┌──
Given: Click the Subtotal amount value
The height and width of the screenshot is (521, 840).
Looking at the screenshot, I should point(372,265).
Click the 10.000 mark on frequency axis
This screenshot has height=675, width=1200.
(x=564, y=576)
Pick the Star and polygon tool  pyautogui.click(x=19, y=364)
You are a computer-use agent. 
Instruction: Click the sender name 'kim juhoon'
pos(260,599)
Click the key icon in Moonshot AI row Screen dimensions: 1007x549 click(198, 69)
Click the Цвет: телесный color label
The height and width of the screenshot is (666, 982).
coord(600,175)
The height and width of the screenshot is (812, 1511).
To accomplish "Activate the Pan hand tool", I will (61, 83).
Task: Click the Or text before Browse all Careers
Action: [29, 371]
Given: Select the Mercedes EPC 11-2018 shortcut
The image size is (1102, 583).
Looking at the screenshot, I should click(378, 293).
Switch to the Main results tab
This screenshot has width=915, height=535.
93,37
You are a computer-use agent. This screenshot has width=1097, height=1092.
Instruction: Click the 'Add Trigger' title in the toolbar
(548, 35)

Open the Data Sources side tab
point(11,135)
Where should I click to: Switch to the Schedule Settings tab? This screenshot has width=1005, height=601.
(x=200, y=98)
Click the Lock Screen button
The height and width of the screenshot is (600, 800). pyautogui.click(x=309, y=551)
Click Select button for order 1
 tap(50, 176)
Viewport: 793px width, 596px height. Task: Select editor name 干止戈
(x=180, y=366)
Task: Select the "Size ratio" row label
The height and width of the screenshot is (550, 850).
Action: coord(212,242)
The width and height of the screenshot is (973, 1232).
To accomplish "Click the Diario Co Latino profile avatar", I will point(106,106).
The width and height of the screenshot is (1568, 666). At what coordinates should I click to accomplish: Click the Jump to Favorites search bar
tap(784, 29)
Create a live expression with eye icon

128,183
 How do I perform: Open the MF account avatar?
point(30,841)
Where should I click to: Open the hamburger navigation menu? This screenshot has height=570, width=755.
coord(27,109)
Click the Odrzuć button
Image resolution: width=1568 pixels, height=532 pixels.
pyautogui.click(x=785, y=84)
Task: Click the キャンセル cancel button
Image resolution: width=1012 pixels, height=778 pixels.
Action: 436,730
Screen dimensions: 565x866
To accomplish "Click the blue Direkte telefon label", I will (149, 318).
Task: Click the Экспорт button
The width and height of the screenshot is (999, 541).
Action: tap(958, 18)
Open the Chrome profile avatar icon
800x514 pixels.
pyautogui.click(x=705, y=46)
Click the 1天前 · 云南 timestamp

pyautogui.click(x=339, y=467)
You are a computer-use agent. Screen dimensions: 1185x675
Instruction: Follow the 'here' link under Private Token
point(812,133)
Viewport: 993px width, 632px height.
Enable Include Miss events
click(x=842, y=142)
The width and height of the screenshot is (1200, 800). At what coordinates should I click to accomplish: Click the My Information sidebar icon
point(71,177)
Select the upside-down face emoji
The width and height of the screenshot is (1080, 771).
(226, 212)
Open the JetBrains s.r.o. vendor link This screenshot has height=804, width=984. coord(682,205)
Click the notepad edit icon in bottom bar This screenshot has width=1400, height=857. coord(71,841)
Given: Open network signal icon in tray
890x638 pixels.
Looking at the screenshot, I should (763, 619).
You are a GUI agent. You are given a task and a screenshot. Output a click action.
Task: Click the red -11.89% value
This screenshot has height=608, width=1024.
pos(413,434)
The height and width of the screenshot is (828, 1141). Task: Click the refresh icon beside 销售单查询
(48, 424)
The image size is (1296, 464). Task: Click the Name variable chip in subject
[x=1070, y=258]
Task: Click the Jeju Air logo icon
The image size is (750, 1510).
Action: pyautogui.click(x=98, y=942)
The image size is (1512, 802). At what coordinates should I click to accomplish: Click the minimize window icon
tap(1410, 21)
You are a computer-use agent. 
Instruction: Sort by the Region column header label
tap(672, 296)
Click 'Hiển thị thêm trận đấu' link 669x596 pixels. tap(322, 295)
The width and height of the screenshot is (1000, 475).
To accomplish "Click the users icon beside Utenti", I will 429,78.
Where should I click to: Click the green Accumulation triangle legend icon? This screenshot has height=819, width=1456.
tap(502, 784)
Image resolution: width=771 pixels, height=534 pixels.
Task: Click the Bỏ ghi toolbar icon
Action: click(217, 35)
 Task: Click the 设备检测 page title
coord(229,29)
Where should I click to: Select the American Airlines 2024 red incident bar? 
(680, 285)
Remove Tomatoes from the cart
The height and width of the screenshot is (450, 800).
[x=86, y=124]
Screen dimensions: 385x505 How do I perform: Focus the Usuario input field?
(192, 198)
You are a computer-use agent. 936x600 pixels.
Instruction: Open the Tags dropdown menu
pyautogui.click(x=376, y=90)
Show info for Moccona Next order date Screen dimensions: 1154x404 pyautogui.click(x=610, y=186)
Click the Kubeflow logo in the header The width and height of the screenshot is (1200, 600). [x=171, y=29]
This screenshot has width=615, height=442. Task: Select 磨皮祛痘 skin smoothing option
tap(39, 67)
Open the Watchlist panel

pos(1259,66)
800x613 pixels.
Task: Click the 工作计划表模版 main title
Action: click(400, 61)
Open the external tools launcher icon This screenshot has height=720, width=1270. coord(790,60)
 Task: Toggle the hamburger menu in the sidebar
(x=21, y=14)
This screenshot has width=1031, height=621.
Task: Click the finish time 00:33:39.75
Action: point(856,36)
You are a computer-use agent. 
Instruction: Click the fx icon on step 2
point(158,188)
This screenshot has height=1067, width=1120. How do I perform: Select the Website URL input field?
└──
What to do: Indicate how many lines in the records above include the word "agent", giving no other content.

Response area: 7